Текст книги "Великий государь"
Автор книги: Александр Антонов
Жанр:
Историческая проза
сообщить о нарушении
Текущая страница: 8 (всего у книги 26 страниц) [доступный отрывок для чтения: 10 страниц]
Катерина ушла поздним вечером. Дворовые проводили её до кремлёвских ворот.
А Филарет в этот вечер долго не ложился спать, потому как вспомнил всё, что было связано с Катериной. Воспоминания были отрадные и отвлекли его от мыслей о заговоре против Шуйского, о его судьбе. И всё же избавиться полностью от этого он не мог Филарет не проникся жалостью к Василию Шуйскому. Он считал, что тот заслуживает уготованной ему участи. Россияне его не любили. Он не оправдал их надежд, не избавил державу от смуты, но умножил бедствия. Он только заигрывал с народом и обманывал его. Россия устала от царя Василия. И потому, как сие казалось Филарету, когда низложат его, то россияне печаловаться не будут.
Глава восьмая
Избрание Владислава
У Филарета было много поводов размышлять и беспокоиться о том, что ждало Россию завтра. Никто того дня ещё не определил, когда грянут перемены. Но всё говорило о их приближении. Силы, способные низложить Шуйского, в Москве были. Однако Филарет удивился тому, что во главе заговора встали рязанские братья бояре Ляпуновы, знаменитый воевода, старший, Прокопий, и отчаянно дерзкий и смелый в делах Захар. «Что ж, эти своего добьются, – сделал вывод Филарет. И продолжал размышления: – Шуйского низложат, а дальше что? Кого народ крикнет-позовёт на царский трон? Ведь нужен государь сильной руки, державного ума, твёрдого характера, имеющий родовое право на трон». Тут ныне выходил в первый ряд князь Иван Романов. Он, как и Филарет, был в родстве с царём Фёдором. И ближе родства ни у кого из других россиян не было. Но Филарет не льстил себя надеждами на то, что россияне позовут Ивана Романова. Да, он мужественный, добрый, но не государственного ума муж. А по горячности нрава наломает дров, и не соберёшь. Куда уж ему на державный трон!

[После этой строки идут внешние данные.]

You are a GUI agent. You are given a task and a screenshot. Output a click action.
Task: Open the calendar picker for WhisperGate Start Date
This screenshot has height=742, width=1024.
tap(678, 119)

На каких-то перекрёстках прошлого сходились-пересекались пути великокняжеских и царских родов с родами князей Мстиславских и Голицыных. И о том, чтобы отдать корону и трон князю и боярину Фёдору Мстиславскому, шёл разговор ещё после смерти царя Фёдора И дворец князя стоял в Кремле, из опочивальни до трона можно было добежать в исподнем белье. Да, у Фёдора Мстиславского тоже, как и у Ивана Романова, полёт был невысок, не окинуть ему своим оком державы, не увлечь её за собой к благополучию.

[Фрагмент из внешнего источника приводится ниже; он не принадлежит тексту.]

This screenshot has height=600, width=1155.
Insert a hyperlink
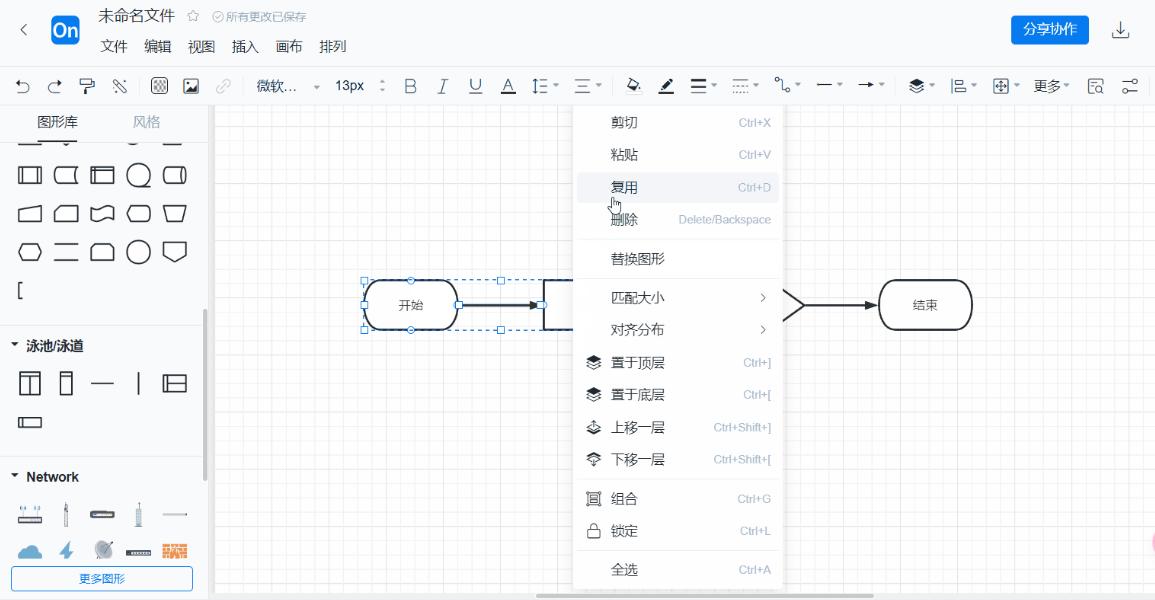(x=223, y=86)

И оставался один князь Василий Голицын. Что там говорить, был он на голову выше многих государственных мужей. Его знали и уважали в иноземных державах и считали умнейшим послом. Он и военным стратегом был. Князь, боярин, воевода – куда уж там более. Да знал Филарет, что боярский клан не выдвинет Василия Голицына в число искателей престола. А причин две: зависть и родовое равенство многих бояр. Тут и Салтыковы, и Черкасские, и Сицкие, и Бутурлины могли претендовать на трон. Да мало ли на Руси именитых княжеских и боярских родов. Те же бояре рязанцы Ляпуновы, чьими руками уготована жестокая участь царю Василию.

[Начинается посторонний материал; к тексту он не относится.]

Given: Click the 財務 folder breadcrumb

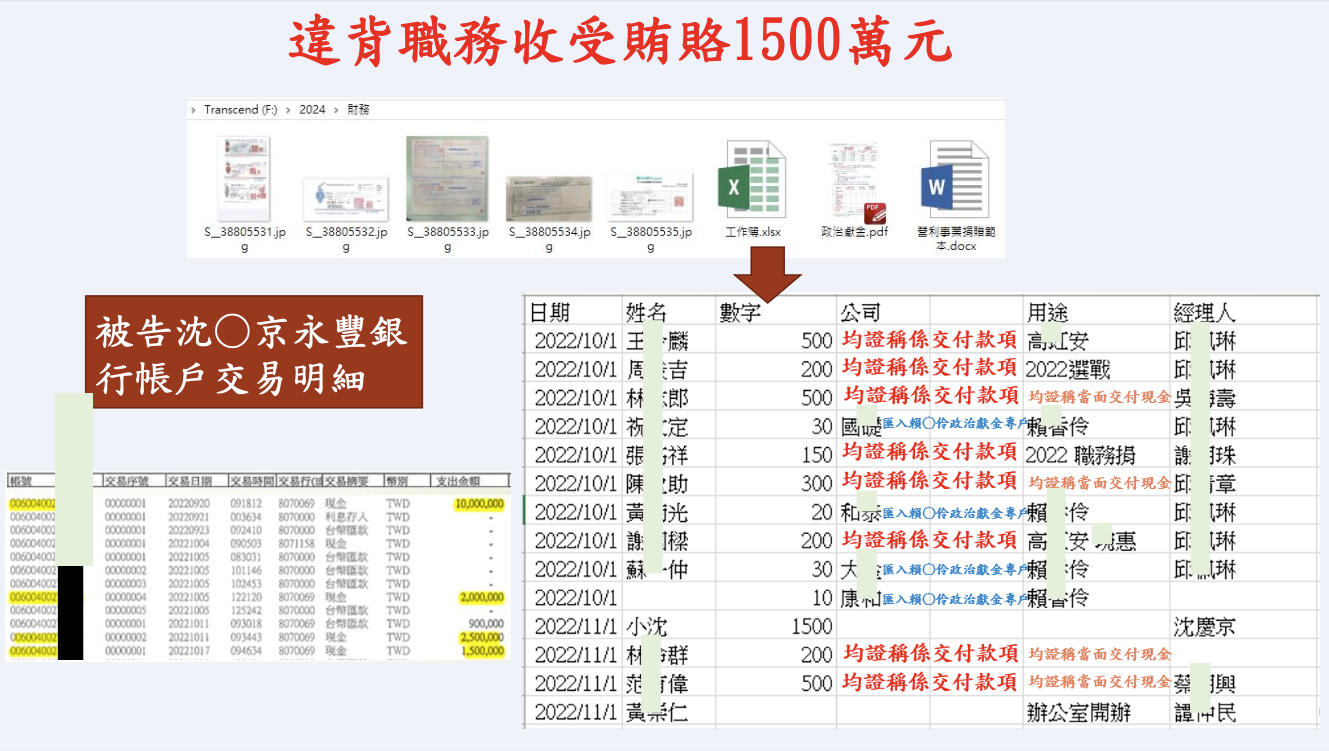Looking at the screenshot, I should (358, 110).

И оставался последний, достойный российского престола, князь-отрок Михаил Романов. И теперь становилось ясно Филарету, почему так настойчиво требовал Гермоген беречь сего отрока от злоумышленников. А среди них больше всего были заинтересованы отторгнуть от престола Михаила Романова поляки. И родилась у них эта потребность совсем недавно, в феврале-марте, когда, сначала тушинское правительство помчалось под Смоленск просить королевича Владислава на российское царство, а потом начались тайные переговоры царя Шуйского с королём Сигизмундом. И всё о том же: бесхребетный Василий просил на трон России юного Владислава.
И всё же Филарет надеялся на то, что россияне крикнут Михаила Романова, потому как сей юный князь, внук почитаемого в России боярина и князя, народного заступника, дворецкого Ивана Грозного, был чтим россиянами именно за это. Да Филарет не обижался да россиян. Всё у них шло от истинной душевной привязанности. И в трудные дни, когда россияне встанут перед выбором, он не будет стучать себя в груди и взывать к сердцам и душам москвитян, чтобы они подняли на трон его сына. Нет, он останется в тени. И уж когда свершится воля Господа Бога, может быть, он, отец царя, встанет рядом с ним, дабы помочь в управлении державой, а сие ему ноне посильно.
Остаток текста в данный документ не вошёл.